Horehound · 10/07/2016 21:30

Or he went out and got pissed Friday, hungover on sat and fell asleep/drunken slur of a day and basically can't be arsed coming. Anyway, i wouldn't be in touch with the arse again and he obviously doesn't care! No one who does treats you like that.

happypoobum · 10/07/2016 21:30

It looks like this relationship has run it's course, so sorry Sad

It's really shitty that he didn't turn up when you could presumably have had a great time with friends on your child free weekend, rather than sitting around waiting for him.

I would block him and move on.

OnionKnight · 10/07/2016 21:30

If he's not married or seeing somebody else I'll eat my hat.

SandyY2K · 10/07/2016 21:30

Wow ExtraHot we posted the same thing, at the same time.

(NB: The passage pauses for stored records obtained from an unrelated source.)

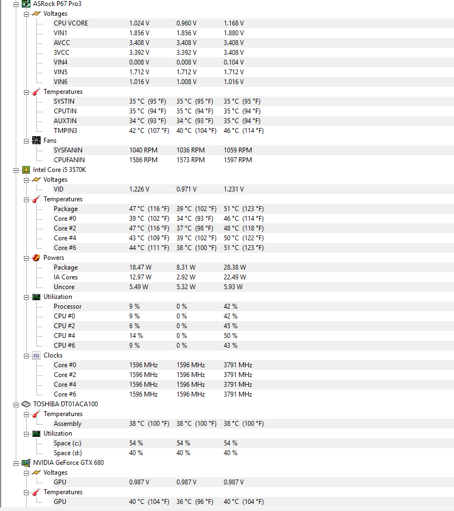Image resolution: width=454 pixels, height=511 pixels.
Task: Collapse the ASRock P67 Pro3 node
Action: coord(16,4)
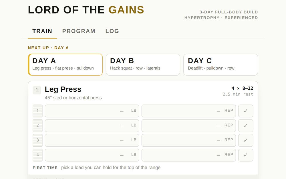
Task: Click the Lord of the Gains title
Action: click(86, 10)
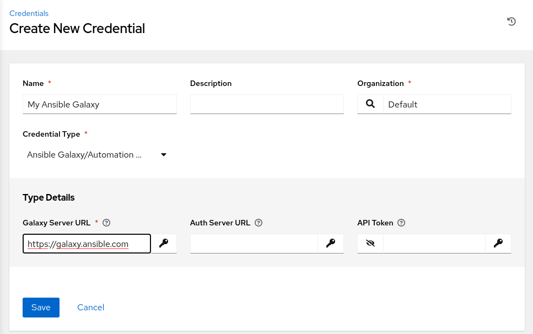The image size is (533, 334).
Task: Open the activity stream history icon
Action: (x=512, y=21)
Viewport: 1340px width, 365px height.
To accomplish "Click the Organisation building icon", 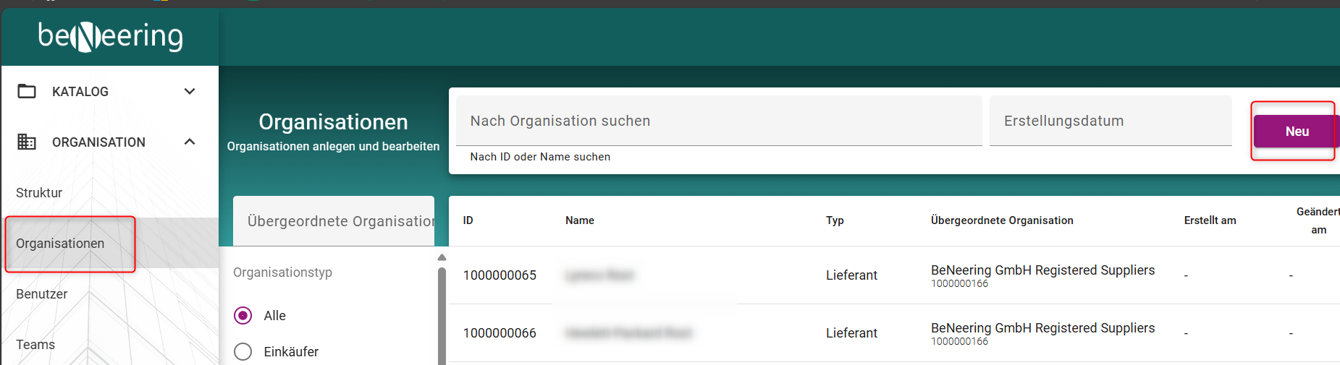I will click(x=27, y=142).
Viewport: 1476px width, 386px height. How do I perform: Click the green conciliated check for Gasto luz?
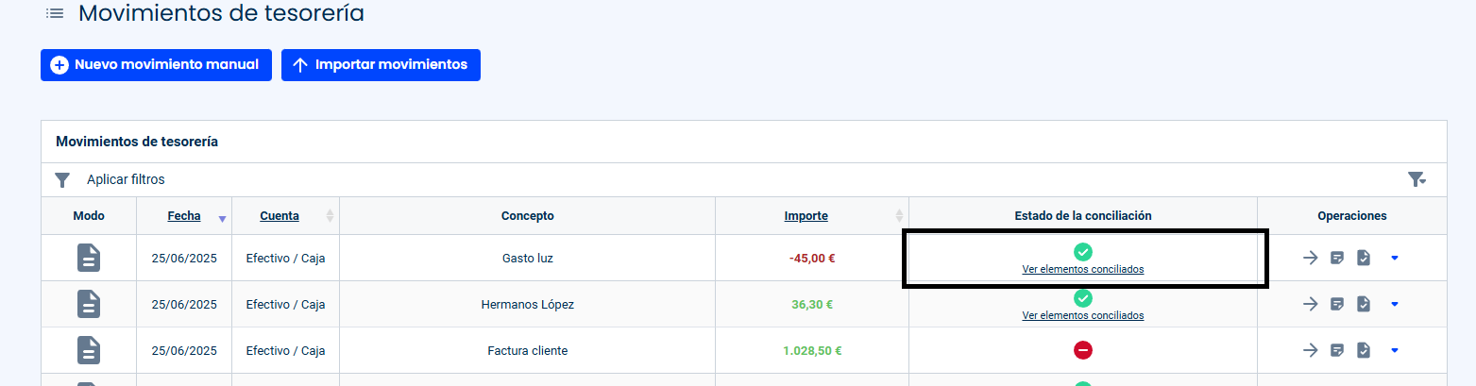coord(1083,251)
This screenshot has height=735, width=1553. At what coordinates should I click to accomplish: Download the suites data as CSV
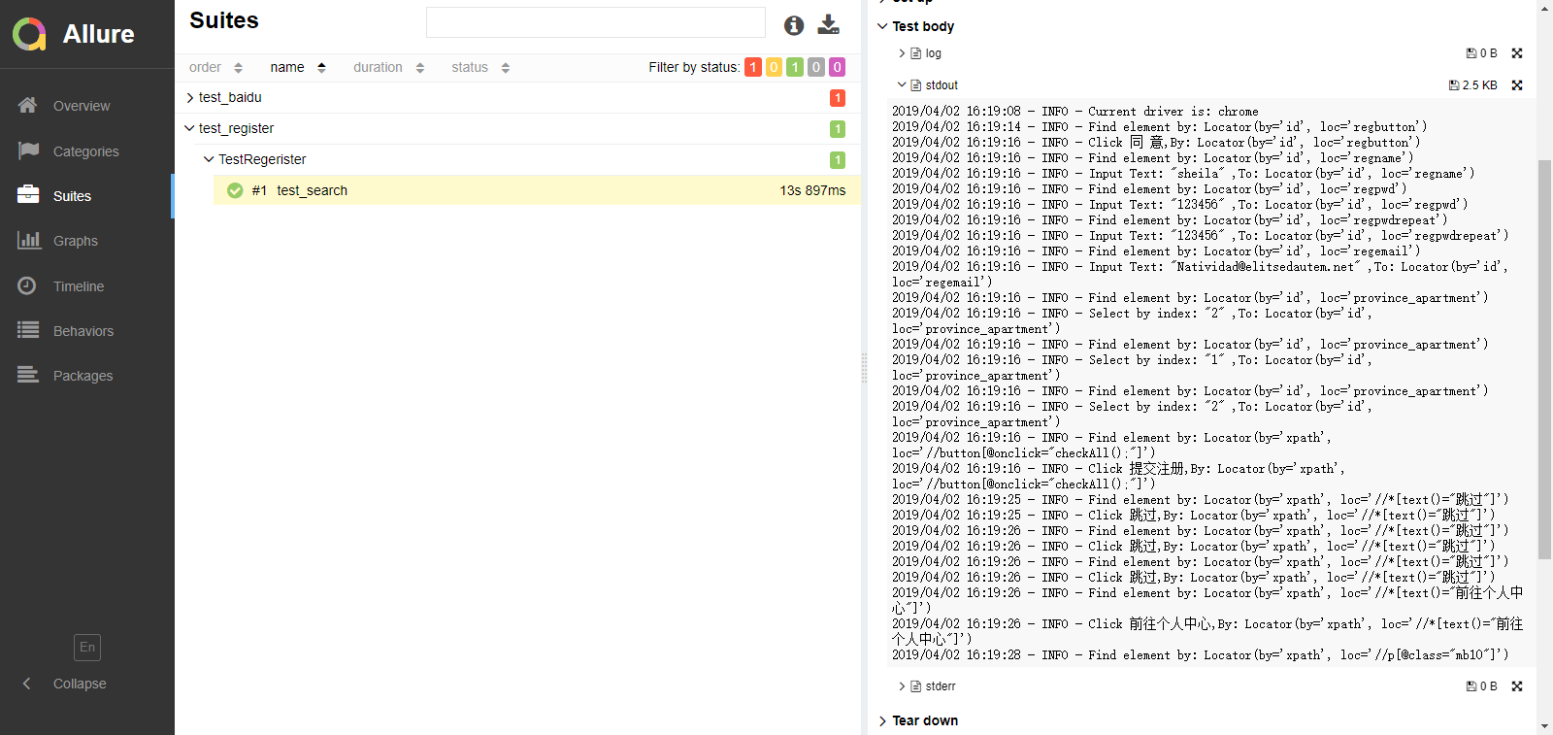(x=829, y=24)
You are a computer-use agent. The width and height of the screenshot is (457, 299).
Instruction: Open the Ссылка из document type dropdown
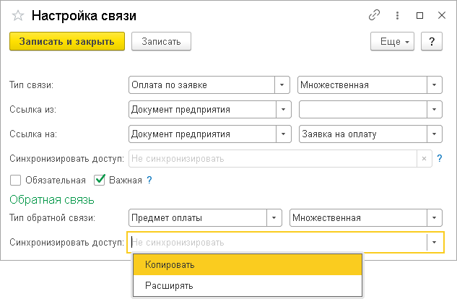[x=282, y=110]
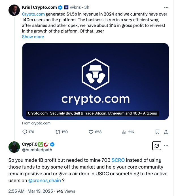Click the Grok slash icon on reply
The width and height of the screenshot is (178, 196).
(157, 146)
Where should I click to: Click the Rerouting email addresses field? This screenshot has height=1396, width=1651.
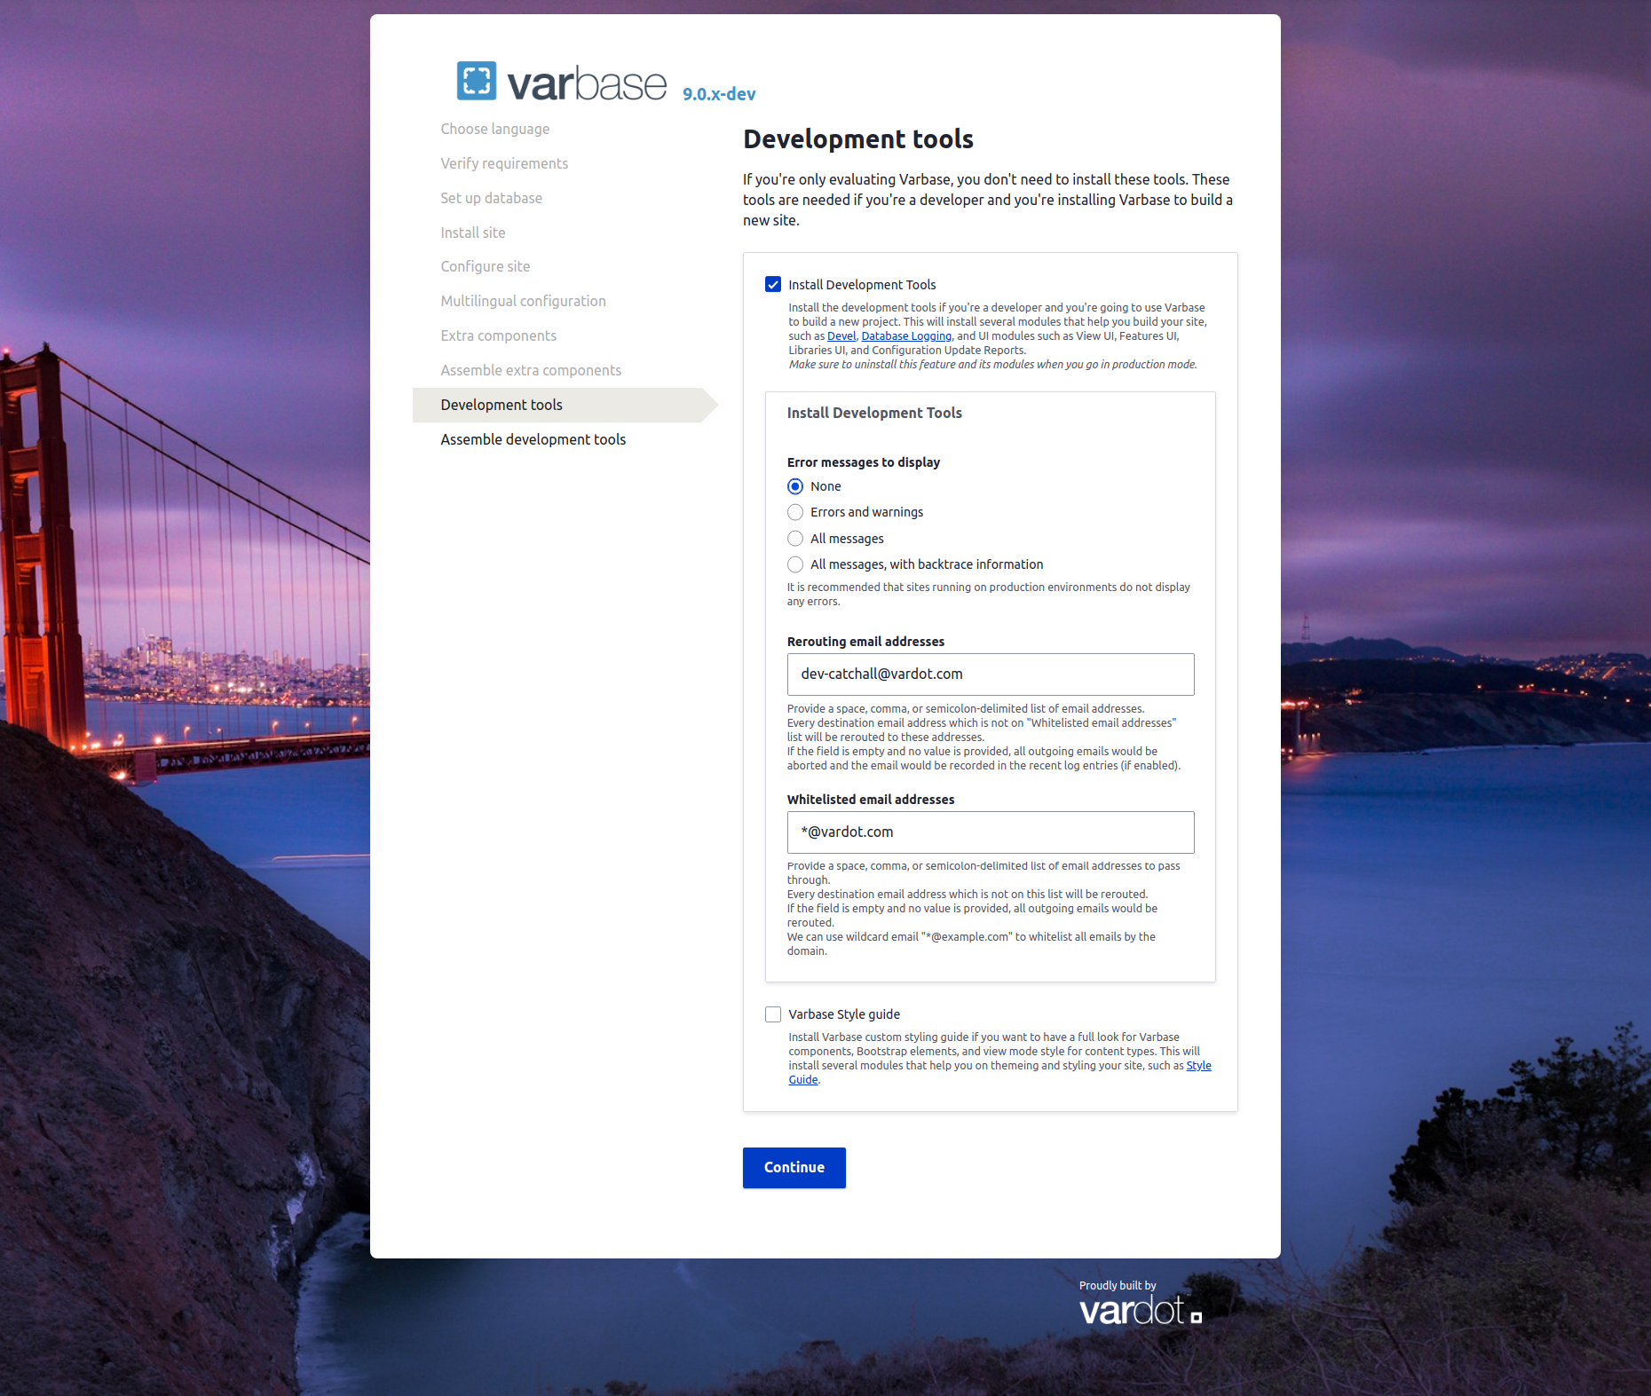pos(990,674)
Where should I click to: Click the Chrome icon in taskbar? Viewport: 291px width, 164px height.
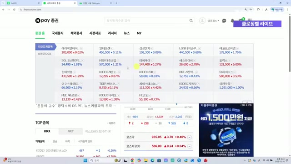(132, 160)
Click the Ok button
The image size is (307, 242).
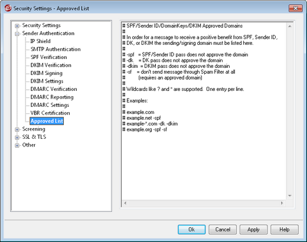tap(191, 230)
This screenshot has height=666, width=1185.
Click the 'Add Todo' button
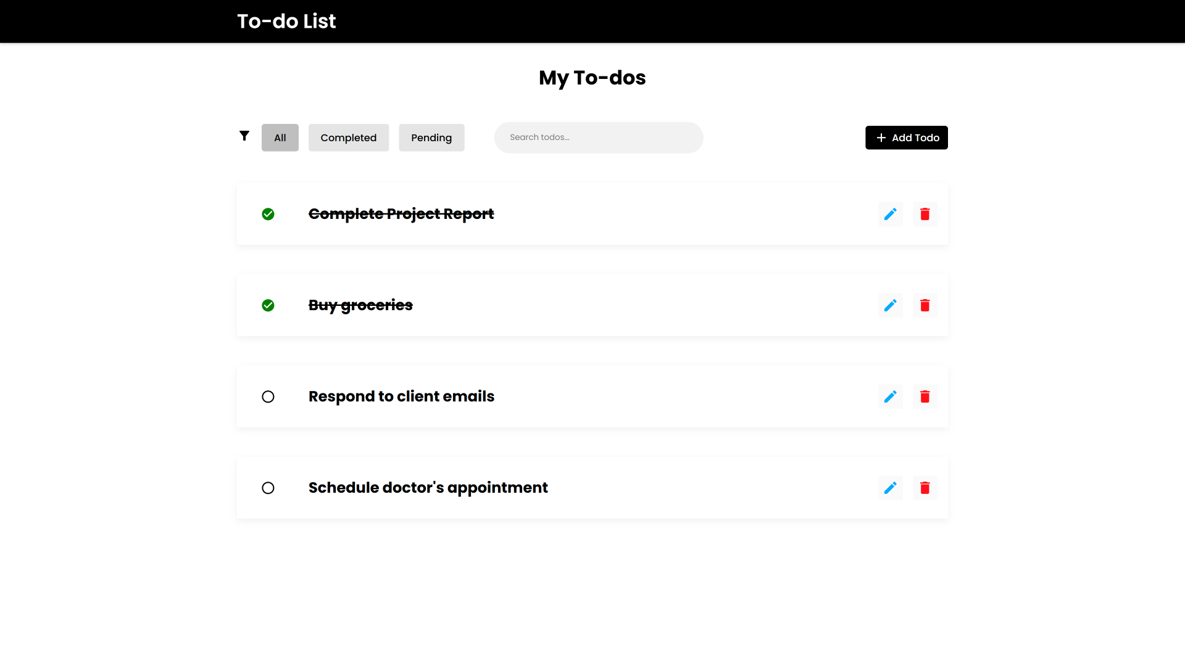[906, 138]
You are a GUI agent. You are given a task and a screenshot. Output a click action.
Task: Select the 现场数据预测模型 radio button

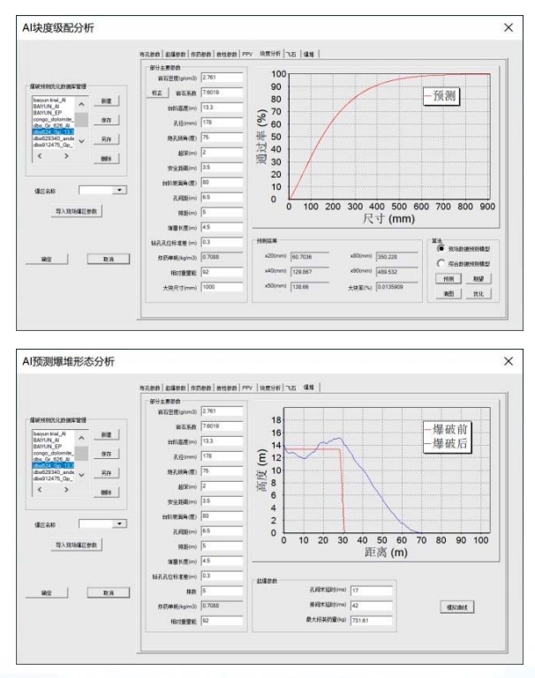pyautogui.click(x=441, y=250)
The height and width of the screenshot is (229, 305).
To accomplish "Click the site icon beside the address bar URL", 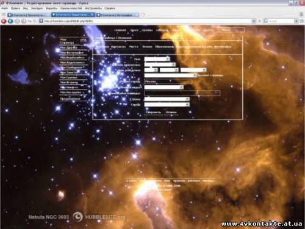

BolshierAryaStark · 10/07/2016 21:31

Who has no friends? Sorry OP he's either married or very odd.

Owllady · 10/07/2016 21:31

Are you getting any support with your child?
You don't seem very well supported and obviously I don't know the nature of the disability but I'm assuming it's significant if you struggle to get normal care. Are you going to any support groups etc?
I'm glad you know yourself it's undeniable having someone so flakey around him/her/you. You seem vulnerable atm and you need to look after yourself

ExtraHotLatteToGo · 10/07/2016 21:31

Yes Sandy. Great minds... 😊

LuluJakey1 · 10/07/2016 21:31

I am struggling to find an explanation but you never know. He could be really poorly.

Could you have gone up there yesterday? Too late now, the weekend is over.

What are you thinkng? That he couldn't be bothered and work and feel g ill were just excuses to avoid it?

DeathStare · 10/07/2016 21:32

It sounds like he's married to me too.

Have you ever been to his home? Is there anyone he has introduced you to?

Owllady · 10/07/2016 21:33

Undesirable, not undeniable. Sorry

bakeoffcake · 10/07/2016 21:33

Is he due into work tomorrow?
If you don't hear form him tonight could you call his work and find out if he's there?

You must be so worried.

WellErrr · 10/07/2016 21:34

Poor you OP Flowers

It'd be a deal breaker for me I'm afraid.

Owllady · 10/07/2016 21:34

He could be an engineer but even an engineer would let you know they were not coming or were unwell

ladygrinnings0ul · 10/07/2016 21:37

i think you need to do some serious digging ...
good luck hope its all innocent.

EweAreHere · 10/07/2016 21:39

Sorry, OP.

I hope everything works out the way you want it to ... not sure what that is ... but that's what I hope for you. xx

TwatbadgingCuntfuckery · 10/07/2016 21:44

Have you ever been to his house?
Checked his social media?
Met any of his friends?

yes, I've stayed there a few times but DC doesn't travel well so not as often as he visits me. I've gone alone and with DC and even showed up a day early once because I'd booked my tickets for the wrong date.

Yes, he is very visible online for his work. I know the ins and outs of his life, where he works, his friends, been with him to leave flowers for his family. Even met his Ex who is married to a new chap.

owllady its behavioural and sensory processing and imo undiagnosed high functioning ASD but they are convinced its an attachment disorder so we don't qualify for respite but I do get DLA and use this to pay for some specialist therapy and afterschool care a few times a week. I don't get much time off because family 'cant handle DC' so I do the majority myself. Childminders locally wont take on DC (8yo) because they care for babies too and DC has meltdown. Too much noise is an issue. I get the reasoning but it is frustrating. I can't afford a nanny/1-2-1 care as much as I wish I could.

As you can imagine our weekends alone or with OH are usually planned, quiet and easily escapable from.

I could've planned so much for this weekend Angry

OP posts:
Floggingmolly · 10/07/2016 21:46

There were news reports on the death of his family? All of them??